*** Opening Data to examine ***

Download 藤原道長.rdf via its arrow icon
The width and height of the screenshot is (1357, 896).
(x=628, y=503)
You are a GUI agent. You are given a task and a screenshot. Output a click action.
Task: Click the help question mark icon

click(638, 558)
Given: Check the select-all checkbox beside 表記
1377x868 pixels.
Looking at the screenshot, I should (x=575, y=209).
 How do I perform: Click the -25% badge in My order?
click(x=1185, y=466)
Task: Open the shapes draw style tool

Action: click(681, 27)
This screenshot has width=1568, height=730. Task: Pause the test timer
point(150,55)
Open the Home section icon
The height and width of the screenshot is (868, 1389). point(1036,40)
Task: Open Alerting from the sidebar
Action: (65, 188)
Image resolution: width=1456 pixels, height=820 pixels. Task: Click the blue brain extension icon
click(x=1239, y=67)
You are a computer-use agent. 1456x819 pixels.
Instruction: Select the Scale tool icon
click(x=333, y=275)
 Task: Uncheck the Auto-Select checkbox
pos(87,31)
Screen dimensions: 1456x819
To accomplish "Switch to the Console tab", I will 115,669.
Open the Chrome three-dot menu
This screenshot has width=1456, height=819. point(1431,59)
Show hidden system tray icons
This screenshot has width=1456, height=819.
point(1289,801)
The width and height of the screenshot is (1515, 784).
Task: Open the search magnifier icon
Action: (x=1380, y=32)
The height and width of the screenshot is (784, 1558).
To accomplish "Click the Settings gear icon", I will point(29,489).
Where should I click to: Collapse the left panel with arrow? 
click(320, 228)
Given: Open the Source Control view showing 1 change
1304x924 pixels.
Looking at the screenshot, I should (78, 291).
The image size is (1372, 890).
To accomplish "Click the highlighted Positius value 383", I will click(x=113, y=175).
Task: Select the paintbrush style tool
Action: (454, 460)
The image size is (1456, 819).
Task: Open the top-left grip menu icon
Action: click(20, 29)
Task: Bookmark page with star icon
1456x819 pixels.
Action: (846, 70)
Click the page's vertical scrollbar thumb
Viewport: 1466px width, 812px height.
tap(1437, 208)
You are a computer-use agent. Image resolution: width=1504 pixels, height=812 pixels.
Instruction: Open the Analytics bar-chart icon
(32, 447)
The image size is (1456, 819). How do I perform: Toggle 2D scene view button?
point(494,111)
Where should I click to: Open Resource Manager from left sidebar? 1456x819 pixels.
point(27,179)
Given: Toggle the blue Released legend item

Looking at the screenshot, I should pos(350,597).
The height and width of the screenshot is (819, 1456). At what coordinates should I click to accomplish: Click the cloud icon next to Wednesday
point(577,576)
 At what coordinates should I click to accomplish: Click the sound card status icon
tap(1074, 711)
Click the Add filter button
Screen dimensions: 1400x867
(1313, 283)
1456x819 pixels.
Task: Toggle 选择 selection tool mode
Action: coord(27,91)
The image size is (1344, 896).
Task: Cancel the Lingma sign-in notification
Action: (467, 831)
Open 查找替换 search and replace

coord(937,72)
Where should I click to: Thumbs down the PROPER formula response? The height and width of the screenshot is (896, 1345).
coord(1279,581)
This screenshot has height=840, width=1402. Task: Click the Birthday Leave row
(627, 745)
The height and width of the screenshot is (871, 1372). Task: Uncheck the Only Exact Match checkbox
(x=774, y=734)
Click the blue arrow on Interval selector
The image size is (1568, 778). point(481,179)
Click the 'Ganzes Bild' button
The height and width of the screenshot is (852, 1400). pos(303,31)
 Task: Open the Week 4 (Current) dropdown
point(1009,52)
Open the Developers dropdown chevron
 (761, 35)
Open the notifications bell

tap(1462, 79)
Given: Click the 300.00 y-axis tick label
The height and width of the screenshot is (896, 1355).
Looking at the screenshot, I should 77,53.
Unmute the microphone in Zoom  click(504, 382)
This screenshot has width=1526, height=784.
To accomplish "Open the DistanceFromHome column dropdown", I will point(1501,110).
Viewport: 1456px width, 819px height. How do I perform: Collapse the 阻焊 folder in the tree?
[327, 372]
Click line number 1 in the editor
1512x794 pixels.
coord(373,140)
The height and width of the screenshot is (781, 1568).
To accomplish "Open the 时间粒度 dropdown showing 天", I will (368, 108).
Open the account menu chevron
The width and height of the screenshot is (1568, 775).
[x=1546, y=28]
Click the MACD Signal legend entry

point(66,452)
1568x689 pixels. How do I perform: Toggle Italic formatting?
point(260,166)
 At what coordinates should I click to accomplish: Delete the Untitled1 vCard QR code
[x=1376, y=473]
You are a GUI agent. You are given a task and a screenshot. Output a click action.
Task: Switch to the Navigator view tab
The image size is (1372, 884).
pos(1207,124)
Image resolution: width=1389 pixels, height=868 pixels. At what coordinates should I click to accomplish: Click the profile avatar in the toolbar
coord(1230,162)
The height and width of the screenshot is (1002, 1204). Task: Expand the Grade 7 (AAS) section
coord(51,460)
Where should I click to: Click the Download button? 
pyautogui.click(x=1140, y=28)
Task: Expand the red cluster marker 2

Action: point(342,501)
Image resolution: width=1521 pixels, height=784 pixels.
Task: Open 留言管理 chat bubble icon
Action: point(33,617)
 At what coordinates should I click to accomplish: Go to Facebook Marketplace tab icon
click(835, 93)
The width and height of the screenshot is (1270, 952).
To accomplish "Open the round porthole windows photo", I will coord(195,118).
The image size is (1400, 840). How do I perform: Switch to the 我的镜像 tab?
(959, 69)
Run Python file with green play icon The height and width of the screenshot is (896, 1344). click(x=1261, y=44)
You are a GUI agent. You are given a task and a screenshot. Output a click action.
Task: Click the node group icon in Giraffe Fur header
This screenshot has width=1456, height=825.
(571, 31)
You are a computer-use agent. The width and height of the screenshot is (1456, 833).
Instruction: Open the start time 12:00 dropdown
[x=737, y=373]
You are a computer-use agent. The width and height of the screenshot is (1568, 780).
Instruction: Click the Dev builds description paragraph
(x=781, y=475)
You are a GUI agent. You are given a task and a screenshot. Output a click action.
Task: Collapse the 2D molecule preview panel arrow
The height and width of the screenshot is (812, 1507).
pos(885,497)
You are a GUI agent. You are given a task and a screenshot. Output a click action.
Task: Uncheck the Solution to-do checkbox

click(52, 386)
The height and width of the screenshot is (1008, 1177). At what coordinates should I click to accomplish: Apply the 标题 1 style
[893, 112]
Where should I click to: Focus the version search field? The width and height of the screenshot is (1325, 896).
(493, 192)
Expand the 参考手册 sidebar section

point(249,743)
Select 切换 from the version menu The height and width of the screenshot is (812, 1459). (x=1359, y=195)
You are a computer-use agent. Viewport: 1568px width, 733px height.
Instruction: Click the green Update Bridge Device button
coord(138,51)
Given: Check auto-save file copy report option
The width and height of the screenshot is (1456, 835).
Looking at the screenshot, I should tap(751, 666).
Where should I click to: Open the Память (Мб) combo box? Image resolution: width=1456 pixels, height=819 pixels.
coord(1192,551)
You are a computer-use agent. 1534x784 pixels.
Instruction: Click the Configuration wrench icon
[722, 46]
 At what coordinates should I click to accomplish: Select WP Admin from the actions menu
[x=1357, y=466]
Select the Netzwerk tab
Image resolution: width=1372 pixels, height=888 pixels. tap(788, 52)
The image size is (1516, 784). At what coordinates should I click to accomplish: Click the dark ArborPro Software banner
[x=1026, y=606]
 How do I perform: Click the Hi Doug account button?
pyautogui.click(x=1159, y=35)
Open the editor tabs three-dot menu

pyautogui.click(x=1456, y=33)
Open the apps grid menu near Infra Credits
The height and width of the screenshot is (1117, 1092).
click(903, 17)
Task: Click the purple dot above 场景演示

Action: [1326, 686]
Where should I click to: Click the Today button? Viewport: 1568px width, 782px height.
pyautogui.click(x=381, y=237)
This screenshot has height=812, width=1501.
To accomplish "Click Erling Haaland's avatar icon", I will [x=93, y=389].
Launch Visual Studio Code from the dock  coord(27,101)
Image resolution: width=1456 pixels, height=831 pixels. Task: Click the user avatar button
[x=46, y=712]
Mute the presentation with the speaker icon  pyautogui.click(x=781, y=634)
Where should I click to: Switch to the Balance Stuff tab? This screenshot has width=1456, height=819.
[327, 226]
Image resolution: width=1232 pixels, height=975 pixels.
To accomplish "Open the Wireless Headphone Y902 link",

*** Closing Data to examine ***

Return only the lines above that run from the opening line through the line containing "Show hidden system tray icons", exactly as written.

Download 藤原道長.rdf via its arrow icon
The width and height of the screenshot is (1357, 896).
(x=628, y=503)
You are a GUI agent. You are given a task and a screenshot. Output a click action.
Task: Click the help question mark icon

click(638, 558)
Given: Check the select-all checkbox beside 表記
1377x868 pixels.
Looking at the screenshot, I should (x=575, y=209).
 How do I perform: Click the -25% badge in My order?
click(x=1185, y=466)
Task: Open the shapes draw style tool

Action: click(681, 27)
This screenshot has width=1568, height=730. Task: Pause the test timer
point(150,55)
Open the Home section icon
The height and width of the screenshot is (868, 1389). point(1036,40)
Task: Open Alerting from the sidebar
Action: (65, 188)
Image resolution: width=1456 pixels, height=820 pixels. Task: Click the blue brain extension icon
click(x=1239, y=67)
You are a computer-use agent. 1456x819 pixels.
Instruction: Select the Scale tool icon
click(x=333, y=275)
 Task: Uncheck the Auto-Select checkbox
pos(87,31)
Screen dimensions: 1456x819
To accomplish "Switch to the Console tab", I will 115,669.
Open the Chrome three-dot menu
This screenshot has width=1456, height=819. point(1431,59)
Show hidden system tray icons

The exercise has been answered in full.